Woman may sue Alabama police officers for towing car as part of city’s for-profit program

A federal court has allowed a civil rights lawsuit against three Alabama police officers accused of pulling over cars to find grounds for ticketing drivers and towing vehicles, all part of a controversial and corrupt revenue-raising scheme.

It’s the latest development for the town of Brookside, Alabama, which drew national attention back in January when Birmingham News revealed that the mayor and police chief of the town of 1,500 had built up a police force and then turned it loose to fine drivers any amount. In two years, revenue from fines and forfeitures jumped more than 600 percent and made up more than half of Brookside’s budget. People targeted by the police began suing, accusing the officers of making up charges to justify fining people and towing their cars.

The Institute for Justice filed a class-action lawsuit against the city, part of the police department and the towing company involved to end the practice. She currently represents four plaintiffs, one of whom, Brittany Coleman, was pulled over and handcuffed for 30 minutes in 2020 while police searched her car for marijuana. They found none and she passed three field sobriety tests, but the police still charged her with possession of marijuana and towed her car.

In response to Coleman’s lawsuit, the three police officers—Marcus Sellers, Mareshah Moses, and Anthony Ragsdale—moved for summary judgment from the United States District Court for the Northern District of Alabama Southern Division, dismissing the claims against them. The officers tried to invoke qualified immunity, a court-created doctrine that often shields police officers from civil liability for human rights violations unless it can be proven they knew what they were doing was wrong.

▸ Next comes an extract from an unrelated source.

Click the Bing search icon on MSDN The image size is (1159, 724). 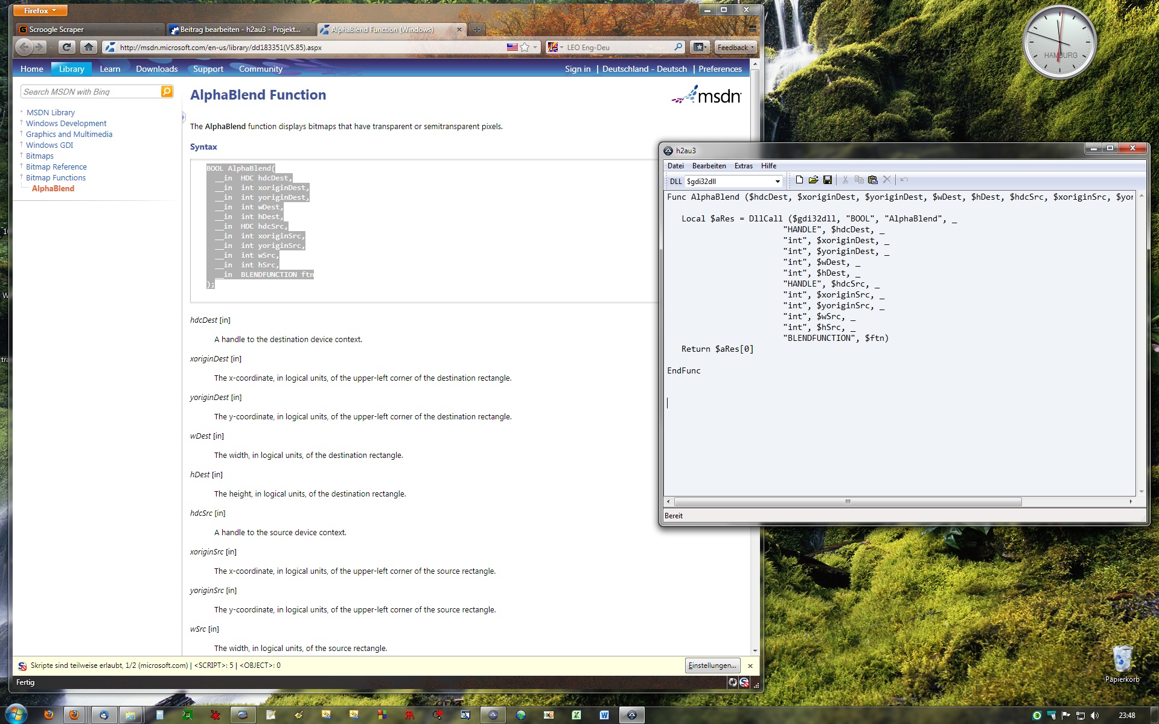coord(167,91)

District Judge R. David Proctor denied the officers’ request on Friday. According to Proctor’s decision, body camera footage from officers shows Sellers telling Coleman that he did not believe she was under the influence and therefore unable to drive her car safely. But Sellers then huddled with the other officers and told them he knew Police Chief Mike Jones (who has since resigned) wanted them to pull cars over in those situations. They then charged Coleman with larceny — a charge that was later dropped — and towed her car. The officers tried to justify towing Coleman’s car because possession of marijuana is an “incident to arrest,” but they only cited her and did not take her into custody, undermining their own argument in favor of impounding the vehicle.

In other words, the officers on the scene knew they had no reason to do what they were doing. And so, for now, Coleman can continue to try to hold them accountable for targeting her.

“The district court’s denial of qualified immunity is an important step in ordinary people’s efforts to hold Brookside and its officials accountable for violating their constitutional rights,” Institute for Justice attorney Tori Clark said in a statement.

But the level of deference the courts give police officers means that part of the fight is far from over. The lawyer of the Institute for Justice Jaba Tsitsuashvili informed about it Reason that the police officers will have two more appeals to convince the courts that they should have qualified immunity. They can also bring it up in court as an argument, and even if they lose in court, they can appeal again on the grounds that they should have qualified immunity.

Part of the insidious nature of qualified immunity is not only how it shields police officers from liability for human rights violations, but also how many opportunities police officers have to try to exercise it and how heavy the burden is on people who are victims of misconduct POLICE. hold them accountable. Coleman won only one of several rounds in this case.